>Ilya claims the transformer architecture, with some modification for efficiency...

tinco · on Nov 18, 2023

Humans don't work this way either. You don't need the LLM to do the logic, you just need the LLM to prepare the information so it can be fed into a logic engine. Just like humans do when they shut down their system 1 brain and go into system 2 slow mode.

I'm in the definitely ready for AGI camp. But it's not going to be a single model that's going to do the AGI magic trick, it's going to be an engineered system consisting of multiple communicating models hooked up using traditional engineering techniques.

denton-scratch · on Nov 18, 2023

> You don't need the LLM to do the logic, you just need the LLM to prepare the information so it can be fed into a logic engine.

This is my view!

Expert Systems went nowhere, because you have to sit a domain expert down with a knowledge engineer for months, encoding the expertise. And then you get a system that is expert in a specific domain. So if you can get an LLM to distil a corpus (library, or whatever) into a collection of "facts" attributed to specific authors, you could stream those facts into an expert system, that could make deductions, and explain its reasoning.

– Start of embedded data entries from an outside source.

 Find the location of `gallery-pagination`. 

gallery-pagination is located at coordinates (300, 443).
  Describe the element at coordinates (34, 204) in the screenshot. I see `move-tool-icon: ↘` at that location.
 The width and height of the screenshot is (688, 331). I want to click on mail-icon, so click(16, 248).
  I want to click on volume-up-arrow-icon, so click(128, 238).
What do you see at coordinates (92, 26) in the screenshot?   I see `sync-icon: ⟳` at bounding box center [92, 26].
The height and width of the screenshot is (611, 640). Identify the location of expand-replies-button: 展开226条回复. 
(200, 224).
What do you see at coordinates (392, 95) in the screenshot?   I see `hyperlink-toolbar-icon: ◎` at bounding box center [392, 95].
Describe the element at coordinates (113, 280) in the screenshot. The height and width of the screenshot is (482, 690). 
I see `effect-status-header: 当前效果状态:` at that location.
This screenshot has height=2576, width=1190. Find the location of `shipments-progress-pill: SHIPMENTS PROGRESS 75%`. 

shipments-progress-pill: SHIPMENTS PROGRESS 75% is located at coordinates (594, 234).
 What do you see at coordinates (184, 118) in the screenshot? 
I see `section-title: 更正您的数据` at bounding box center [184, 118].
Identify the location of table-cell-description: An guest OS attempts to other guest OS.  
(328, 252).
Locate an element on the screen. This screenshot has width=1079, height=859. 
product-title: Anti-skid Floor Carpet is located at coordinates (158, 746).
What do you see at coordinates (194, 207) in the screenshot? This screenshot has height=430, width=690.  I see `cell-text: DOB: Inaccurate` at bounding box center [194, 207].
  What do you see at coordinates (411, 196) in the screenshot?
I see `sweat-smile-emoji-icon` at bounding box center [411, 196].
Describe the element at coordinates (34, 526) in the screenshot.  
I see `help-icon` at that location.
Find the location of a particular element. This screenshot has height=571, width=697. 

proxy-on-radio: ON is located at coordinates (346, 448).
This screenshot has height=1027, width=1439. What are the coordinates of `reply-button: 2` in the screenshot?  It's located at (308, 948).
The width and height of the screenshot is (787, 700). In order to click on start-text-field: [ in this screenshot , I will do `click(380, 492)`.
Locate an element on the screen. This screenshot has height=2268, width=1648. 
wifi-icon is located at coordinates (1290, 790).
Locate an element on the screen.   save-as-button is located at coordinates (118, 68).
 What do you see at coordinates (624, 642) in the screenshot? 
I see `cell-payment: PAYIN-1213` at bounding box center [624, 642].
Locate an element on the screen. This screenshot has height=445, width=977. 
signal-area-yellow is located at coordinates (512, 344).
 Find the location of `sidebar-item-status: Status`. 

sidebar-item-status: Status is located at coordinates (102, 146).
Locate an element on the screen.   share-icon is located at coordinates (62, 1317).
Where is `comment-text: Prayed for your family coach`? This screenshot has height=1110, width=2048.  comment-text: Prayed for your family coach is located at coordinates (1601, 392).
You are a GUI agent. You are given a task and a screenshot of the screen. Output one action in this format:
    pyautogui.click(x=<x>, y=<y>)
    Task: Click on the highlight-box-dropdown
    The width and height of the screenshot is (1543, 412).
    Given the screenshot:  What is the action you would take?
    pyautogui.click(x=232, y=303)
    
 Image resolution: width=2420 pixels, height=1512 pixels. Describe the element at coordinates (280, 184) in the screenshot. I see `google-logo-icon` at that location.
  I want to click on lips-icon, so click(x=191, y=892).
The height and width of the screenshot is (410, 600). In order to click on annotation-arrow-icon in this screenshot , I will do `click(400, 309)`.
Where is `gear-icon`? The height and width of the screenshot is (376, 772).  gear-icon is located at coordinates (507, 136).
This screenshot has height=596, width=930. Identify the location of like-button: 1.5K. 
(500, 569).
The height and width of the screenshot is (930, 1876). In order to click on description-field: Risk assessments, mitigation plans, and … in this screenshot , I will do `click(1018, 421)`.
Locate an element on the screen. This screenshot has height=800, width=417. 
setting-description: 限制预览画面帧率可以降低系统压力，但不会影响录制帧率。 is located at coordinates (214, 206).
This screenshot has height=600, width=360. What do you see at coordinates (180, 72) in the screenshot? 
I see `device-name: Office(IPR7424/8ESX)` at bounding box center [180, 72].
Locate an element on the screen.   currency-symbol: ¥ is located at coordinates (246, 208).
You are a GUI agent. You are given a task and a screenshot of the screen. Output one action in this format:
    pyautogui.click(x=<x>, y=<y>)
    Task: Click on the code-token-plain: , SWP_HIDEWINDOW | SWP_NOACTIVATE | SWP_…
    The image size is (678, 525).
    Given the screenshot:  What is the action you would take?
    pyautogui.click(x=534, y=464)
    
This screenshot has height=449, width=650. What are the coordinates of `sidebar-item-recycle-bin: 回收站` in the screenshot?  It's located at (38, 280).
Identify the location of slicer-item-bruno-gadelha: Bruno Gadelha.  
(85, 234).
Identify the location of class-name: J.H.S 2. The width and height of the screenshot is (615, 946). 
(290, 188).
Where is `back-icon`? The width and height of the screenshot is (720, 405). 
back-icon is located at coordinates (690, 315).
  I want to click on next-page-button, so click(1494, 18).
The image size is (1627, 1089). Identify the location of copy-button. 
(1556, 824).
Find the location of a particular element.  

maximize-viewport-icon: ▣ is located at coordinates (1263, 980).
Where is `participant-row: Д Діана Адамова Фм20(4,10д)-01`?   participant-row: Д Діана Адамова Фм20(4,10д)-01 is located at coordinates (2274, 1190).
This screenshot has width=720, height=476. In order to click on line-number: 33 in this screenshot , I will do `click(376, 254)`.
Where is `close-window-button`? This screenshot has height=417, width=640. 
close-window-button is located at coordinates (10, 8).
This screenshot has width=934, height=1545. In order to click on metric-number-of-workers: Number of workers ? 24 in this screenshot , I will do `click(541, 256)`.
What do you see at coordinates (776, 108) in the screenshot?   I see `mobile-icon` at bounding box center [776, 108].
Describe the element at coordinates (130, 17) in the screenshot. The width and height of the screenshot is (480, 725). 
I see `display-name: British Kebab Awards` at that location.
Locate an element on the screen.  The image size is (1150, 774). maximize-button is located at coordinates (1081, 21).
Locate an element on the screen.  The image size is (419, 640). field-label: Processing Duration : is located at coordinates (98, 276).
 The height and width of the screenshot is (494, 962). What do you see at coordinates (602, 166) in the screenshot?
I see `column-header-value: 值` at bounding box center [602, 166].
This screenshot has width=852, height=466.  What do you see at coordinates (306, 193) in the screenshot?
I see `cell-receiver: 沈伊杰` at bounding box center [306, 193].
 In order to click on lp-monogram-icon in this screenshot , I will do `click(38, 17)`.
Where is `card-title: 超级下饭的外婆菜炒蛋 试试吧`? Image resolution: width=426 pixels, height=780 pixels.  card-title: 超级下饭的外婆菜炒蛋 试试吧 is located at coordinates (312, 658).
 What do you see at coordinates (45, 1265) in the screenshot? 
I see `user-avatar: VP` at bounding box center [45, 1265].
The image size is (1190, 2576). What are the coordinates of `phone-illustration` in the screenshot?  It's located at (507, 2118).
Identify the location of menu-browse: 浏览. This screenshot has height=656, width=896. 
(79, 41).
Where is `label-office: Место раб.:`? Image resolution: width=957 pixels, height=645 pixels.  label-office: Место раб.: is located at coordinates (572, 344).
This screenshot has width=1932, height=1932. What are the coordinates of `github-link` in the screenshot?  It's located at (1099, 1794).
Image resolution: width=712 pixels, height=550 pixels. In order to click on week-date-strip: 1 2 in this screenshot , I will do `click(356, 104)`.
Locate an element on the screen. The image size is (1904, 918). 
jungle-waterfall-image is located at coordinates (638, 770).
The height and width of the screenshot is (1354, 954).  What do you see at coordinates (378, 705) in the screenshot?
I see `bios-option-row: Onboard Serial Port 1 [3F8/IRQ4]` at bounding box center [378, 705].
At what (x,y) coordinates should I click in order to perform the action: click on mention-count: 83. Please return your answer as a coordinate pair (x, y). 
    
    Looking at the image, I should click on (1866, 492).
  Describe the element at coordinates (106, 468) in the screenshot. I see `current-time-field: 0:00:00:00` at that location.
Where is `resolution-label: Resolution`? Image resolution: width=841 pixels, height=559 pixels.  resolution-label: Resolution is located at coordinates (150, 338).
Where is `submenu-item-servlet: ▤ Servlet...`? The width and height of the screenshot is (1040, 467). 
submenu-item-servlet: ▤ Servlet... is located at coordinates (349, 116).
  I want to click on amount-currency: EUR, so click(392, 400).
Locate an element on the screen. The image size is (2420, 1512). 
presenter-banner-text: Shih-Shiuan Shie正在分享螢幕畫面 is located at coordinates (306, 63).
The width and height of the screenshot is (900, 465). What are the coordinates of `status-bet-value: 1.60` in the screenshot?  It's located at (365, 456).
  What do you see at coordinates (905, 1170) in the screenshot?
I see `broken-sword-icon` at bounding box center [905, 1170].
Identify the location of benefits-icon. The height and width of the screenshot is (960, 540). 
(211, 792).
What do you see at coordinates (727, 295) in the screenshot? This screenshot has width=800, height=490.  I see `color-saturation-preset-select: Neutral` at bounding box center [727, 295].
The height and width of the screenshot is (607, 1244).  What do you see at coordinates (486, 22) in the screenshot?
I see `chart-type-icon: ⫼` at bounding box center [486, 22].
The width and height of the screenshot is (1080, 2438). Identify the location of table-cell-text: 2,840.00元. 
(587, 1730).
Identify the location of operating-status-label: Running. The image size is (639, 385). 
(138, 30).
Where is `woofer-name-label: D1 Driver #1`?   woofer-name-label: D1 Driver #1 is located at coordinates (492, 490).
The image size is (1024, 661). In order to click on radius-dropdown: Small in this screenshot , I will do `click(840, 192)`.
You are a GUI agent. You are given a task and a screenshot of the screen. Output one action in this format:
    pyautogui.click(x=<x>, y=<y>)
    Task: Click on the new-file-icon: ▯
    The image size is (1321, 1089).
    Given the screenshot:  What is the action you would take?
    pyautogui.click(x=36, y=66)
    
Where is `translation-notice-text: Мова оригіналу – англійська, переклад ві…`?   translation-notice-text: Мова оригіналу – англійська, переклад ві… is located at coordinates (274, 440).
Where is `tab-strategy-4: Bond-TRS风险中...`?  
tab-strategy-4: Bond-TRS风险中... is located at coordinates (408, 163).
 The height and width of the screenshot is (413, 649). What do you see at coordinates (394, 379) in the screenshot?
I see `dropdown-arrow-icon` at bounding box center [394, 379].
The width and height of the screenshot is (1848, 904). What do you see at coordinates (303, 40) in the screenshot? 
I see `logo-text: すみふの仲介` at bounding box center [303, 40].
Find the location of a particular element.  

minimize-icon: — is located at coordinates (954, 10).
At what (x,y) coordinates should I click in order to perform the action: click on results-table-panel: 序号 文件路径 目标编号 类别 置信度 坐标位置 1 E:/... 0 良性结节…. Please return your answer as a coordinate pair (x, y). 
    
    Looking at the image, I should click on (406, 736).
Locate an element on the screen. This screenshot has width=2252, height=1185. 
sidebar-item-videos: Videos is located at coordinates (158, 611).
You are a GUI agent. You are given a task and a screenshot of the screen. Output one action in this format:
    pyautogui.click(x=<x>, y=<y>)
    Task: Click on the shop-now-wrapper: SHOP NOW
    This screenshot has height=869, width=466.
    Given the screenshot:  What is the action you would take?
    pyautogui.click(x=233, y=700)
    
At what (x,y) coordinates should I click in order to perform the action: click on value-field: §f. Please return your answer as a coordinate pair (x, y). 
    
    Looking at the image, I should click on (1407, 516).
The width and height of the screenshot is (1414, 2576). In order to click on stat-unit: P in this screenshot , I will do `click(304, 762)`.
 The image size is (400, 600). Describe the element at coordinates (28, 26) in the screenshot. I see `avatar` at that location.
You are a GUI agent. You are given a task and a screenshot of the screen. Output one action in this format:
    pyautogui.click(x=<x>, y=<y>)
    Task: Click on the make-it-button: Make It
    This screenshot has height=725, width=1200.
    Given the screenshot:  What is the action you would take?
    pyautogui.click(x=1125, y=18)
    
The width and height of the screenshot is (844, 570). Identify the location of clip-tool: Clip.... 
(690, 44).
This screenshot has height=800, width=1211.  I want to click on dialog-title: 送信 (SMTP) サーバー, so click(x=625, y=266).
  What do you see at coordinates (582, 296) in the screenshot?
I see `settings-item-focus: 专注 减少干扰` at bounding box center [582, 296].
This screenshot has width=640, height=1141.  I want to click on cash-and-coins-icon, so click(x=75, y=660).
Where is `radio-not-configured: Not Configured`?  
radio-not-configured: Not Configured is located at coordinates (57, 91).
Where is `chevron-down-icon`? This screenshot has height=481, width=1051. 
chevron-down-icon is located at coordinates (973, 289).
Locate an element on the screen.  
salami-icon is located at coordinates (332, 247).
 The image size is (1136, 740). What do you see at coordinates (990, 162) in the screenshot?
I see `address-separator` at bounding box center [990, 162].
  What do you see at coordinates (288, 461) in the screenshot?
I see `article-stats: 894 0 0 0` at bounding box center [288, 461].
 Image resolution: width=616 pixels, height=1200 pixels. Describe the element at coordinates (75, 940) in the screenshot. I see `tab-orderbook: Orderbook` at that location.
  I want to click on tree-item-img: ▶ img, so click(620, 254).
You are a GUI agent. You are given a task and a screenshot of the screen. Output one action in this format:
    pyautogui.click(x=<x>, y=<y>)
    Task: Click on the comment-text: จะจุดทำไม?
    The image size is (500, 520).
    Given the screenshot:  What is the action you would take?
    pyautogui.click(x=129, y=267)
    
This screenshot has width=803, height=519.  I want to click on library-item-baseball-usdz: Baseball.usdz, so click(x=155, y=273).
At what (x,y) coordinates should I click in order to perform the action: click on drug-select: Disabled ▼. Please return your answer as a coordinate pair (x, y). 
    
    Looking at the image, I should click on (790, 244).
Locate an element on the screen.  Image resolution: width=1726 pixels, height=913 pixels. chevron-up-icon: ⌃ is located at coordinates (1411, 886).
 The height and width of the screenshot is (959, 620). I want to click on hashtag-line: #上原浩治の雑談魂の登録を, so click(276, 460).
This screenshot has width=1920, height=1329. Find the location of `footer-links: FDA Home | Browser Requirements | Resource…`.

So I don't think these LLMs lead directly to AGI (or any kind of AI). They are text-retrieval systems, a bit like search engines but cleverer. But used as an input-filter for a reasoning engine such as an expert system, you could end up with a system that starts to approach what I'd call "intelligence".

If someone is trying to develop such a system, I'd like to know.

lijok · on Nov 18, 2023

They should fire Ilya and get you in there

MediumD · on Nov 18, 2023

> We provide evidence for the Reversal Curse by finetuning GPT-3 and Llama-1 on fictitious statements such as "Uriah Hawthorne is the composer of 'Abyssal Melodies'" and showing that they fail to correctly answer "Who composed 'Abyssal Melodies?'". The Reversal Curse is robust across model sizes and model families and is not alleviated by data augmentation.

This just proves that the LLMs available to them, with the training and augmentation methods they employed, aren't able to generalize. This doesn't prove that it is impossible for future LLMs or novel training and augmentation techniques will be unable to generalize.

visarga · on Nov 18, 2023

No, if you read this article it shows there were some issues with the way they tested.

> The claim that GPT-4 can’t make B to A generalizations is false. And not what the authors were claiming. They were talking about these kinds of generalizations from pre and post training.

> When you divide data into prompt and completion pairs and the completions never reference the prompts or even hint at it, you’ve successfully trained a prompt completion A is B model but not one that will readily go from B is A. LLMs trained on “A is B” fail to learn “B is A” when the training date is split into prompt and completion pairs

Simple fix - put prompt and completion together, don't do gradients just for the completion, but also for the prompt. Or just make sure the model trains on data going in both directions by augmenting it pre-training.

https://andrewmayne.com/2023/11/14/is-the-reversal-curse-rea...

razodactyl · on Nov 22, 2023

LLMs can't generalise no, but the meta-architecture around them can 100%.

Think about the RLHF component that trains LLMs. It's the training itself that generalises - not the final model that becomes a static component.

justrealist · on Nov 18, 2023

[flagged]

cedws · on Nov 18, 2023

There is lack of humility in making such an assertion about a path to AGI.

cscurmudgeon · on Nov 18, 2023

It is funny believing we have AGI and yet resorting ad-hominem to prove/defend that!

At some point in time Ilya was a nobody going against the gods of AI/ML. Just slightly over a decade ago neural networks were a joke in AI.